|Honeywell-X16 FPGA implementation|
The FPGA Development Board
To start with, the Altera's Cyclone II FPGA Starter Development Board was obtained. Apart from a medium sized FPGA, the board has various types of memory (SRAM, SDRAM, Flash), physical IO interfaces (RS232, VGA, SD memory card, sound), switches and LEDs. By means of an USB connection, the board can be connected with a PC; over the USB connection a JTAG link between the Board and the PC is established to download FPGA configuration files to the Board. The JTAG link can also be used for communication between a program running in the FPGA and a program running on the PC.
The Development Board is part of a kit, which includes development software and program examples as well.
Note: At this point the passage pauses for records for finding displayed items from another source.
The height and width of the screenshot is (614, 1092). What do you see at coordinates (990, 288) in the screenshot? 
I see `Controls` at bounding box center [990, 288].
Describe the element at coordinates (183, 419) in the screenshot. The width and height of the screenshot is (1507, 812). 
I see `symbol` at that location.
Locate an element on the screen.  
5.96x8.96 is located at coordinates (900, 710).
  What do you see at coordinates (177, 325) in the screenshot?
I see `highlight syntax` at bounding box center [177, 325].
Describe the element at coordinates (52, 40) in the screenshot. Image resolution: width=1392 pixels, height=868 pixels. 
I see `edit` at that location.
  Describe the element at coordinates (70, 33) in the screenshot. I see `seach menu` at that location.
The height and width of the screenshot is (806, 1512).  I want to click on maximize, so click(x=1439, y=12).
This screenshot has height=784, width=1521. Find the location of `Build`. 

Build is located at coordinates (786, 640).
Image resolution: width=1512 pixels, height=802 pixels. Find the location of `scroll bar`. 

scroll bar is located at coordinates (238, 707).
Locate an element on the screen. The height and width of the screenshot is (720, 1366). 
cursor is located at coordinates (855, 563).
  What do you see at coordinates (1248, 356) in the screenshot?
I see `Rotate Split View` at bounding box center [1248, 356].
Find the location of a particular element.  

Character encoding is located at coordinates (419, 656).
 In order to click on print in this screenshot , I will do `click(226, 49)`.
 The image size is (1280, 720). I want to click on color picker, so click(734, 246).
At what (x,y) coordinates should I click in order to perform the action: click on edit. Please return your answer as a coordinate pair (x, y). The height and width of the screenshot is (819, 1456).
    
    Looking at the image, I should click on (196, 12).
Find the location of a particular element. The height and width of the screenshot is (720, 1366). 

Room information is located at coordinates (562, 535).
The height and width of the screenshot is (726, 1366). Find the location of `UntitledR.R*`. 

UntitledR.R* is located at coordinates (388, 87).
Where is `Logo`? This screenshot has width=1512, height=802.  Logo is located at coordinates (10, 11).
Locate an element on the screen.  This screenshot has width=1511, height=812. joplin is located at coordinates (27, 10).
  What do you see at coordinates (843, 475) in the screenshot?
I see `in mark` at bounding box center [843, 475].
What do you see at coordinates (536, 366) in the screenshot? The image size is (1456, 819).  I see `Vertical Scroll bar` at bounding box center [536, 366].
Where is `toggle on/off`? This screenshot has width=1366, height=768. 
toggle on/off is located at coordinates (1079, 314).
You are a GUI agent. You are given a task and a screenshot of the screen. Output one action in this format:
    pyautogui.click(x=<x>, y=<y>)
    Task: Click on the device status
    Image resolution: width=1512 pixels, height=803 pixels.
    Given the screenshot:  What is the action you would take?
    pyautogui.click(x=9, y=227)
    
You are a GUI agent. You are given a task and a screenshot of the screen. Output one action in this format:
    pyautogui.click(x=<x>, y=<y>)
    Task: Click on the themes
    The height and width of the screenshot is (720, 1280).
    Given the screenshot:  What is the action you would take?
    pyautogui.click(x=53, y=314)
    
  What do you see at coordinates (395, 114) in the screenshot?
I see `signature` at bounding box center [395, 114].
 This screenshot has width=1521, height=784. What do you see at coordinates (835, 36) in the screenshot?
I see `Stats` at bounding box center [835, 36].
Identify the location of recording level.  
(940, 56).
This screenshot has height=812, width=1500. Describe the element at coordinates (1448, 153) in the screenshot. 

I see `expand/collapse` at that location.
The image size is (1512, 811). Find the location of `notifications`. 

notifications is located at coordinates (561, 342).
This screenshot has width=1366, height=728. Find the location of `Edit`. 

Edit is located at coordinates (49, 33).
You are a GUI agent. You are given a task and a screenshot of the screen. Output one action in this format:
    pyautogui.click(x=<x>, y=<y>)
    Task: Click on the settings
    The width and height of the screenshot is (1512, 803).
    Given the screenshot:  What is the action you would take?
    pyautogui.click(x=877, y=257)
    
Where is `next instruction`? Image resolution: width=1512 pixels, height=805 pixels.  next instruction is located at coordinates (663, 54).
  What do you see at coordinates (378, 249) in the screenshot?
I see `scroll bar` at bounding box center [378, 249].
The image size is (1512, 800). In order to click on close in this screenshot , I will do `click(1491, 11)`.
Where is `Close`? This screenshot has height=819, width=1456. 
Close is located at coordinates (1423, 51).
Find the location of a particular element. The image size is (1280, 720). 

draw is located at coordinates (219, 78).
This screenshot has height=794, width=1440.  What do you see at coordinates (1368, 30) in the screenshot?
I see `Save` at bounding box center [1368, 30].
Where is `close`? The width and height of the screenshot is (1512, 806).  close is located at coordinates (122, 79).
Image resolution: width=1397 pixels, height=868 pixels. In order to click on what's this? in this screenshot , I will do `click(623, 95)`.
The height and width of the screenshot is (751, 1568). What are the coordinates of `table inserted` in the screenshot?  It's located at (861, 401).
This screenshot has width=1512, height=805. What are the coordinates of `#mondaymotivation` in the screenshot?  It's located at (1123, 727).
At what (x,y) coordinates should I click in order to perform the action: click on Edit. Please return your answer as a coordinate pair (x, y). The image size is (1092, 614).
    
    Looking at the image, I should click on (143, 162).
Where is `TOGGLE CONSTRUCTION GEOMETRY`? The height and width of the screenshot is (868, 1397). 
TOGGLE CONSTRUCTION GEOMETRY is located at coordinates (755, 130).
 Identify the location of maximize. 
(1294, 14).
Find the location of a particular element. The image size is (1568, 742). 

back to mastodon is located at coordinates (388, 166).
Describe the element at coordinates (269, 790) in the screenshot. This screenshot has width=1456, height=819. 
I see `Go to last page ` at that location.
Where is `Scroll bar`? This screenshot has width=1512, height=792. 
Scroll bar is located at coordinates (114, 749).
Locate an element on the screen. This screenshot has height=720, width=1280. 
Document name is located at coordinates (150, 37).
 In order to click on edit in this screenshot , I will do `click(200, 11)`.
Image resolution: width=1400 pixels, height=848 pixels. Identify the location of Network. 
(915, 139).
To program the FPGA, the free Web edition of Altera's Quartus development system is used. This environment supports both VHDL and Verilog.
As a first somewhat larger experiment a rebuild, called X16, of the Honeywell 316/516 minicomputer was made. For this experiment, only the FPGA, part of the SRAM and some of the switches and LEDs are used. The objective of this effort was the make a replica of the 316/516 with a memory of 16k words, with a real time clock (RTC) and supporting a console TTY (TTY), a papertape reader (PTR) and puncher (PTP). Such a configuration would fit with the available standard papertape software (Assembler, Basic, Linker, Fortran, etc.).
The second version of X16 is supporting addressing up to 32 K words (and the Extended Mode option is added). At the same time some bugs are removed and some additional features are added (e.g. console logging).
The third version of X16 supports a faster papertape reader of 100 cps.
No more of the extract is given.